- **TASK DESCRIPTION**: Every line containing the word "computer" must be pulled from the records.

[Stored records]
——————————
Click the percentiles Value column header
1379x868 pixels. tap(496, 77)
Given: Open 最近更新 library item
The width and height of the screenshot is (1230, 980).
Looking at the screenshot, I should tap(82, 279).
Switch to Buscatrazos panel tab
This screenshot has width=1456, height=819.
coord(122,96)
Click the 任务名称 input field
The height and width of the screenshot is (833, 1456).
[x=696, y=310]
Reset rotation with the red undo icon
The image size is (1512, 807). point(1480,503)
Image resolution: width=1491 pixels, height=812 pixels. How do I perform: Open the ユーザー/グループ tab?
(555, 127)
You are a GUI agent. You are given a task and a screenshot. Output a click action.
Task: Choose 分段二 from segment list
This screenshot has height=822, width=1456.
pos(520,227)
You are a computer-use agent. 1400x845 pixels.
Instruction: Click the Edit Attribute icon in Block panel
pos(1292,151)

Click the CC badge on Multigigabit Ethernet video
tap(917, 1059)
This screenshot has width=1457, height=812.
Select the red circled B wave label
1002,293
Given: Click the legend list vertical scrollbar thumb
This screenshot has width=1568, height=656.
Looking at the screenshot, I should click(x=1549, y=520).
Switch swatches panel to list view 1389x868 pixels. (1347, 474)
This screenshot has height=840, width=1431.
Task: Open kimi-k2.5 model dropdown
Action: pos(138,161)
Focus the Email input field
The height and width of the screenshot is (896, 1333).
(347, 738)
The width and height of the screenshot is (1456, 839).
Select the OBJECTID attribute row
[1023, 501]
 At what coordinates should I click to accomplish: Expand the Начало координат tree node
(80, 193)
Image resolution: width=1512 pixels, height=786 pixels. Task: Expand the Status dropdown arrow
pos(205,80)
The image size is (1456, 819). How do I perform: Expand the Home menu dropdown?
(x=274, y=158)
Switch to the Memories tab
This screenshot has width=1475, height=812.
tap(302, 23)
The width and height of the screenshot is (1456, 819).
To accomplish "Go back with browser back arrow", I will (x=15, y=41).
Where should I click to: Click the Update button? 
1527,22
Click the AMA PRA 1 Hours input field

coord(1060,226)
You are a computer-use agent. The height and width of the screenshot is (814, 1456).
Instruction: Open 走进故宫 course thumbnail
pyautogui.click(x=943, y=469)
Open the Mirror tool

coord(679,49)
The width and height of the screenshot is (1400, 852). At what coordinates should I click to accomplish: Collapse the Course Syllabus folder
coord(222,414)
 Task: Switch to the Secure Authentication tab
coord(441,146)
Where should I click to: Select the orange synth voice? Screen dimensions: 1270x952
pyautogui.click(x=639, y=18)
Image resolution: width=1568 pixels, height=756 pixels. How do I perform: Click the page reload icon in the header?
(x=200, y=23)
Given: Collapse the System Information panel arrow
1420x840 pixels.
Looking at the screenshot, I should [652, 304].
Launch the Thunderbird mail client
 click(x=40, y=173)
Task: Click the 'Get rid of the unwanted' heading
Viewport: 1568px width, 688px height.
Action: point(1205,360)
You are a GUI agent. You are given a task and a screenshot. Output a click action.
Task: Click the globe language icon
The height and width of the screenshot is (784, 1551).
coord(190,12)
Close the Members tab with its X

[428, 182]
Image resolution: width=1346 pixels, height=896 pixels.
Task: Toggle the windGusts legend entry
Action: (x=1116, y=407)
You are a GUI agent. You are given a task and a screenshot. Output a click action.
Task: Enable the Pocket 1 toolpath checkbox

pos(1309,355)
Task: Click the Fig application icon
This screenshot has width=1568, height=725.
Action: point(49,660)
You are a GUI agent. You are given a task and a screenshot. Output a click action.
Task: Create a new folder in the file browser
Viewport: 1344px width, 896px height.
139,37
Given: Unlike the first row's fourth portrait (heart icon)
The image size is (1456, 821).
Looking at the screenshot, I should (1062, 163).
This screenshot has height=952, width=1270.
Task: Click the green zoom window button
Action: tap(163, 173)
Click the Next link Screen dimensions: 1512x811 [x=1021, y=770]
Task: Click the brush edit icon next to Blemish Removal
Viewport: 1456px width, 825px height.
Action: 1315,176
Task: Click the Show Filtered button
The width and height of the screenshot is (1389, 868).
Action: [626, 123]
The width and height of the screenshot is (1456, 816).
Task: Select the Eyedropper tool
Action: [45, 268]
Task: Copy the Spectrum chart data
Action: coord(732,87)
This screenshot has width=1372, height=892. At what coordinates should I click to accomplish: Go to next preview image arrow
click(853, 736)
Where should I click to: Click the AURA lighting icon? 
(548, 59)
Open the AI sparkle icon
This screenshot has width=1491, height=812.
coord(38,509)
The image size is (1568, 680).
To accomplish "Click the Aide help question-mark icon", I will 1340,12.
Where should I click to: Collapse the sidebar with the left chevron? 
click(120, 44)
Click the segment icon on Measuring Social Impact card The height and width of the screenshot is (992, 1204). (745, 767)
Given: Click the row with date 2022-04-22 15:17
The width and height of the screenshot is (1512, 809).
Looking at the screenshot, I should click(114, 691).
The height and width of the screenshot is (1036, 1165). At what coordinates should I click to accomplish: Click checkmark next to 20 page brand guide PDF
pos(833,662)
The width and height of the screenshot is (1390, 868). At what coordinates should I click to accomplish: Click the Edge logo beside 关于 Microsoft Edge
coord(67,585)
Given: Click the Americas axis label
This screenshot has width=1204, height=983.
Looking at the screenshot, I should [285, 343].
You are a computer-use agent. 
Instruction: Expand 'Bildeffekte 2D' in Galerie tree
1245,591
——————————
- **TASK RESULT**:
You are a computer-use agent. 1400x845 pixels.
You are a computer-use agent. The height and width of the screenshot is (814, 1456).
You are a computer-use agent. 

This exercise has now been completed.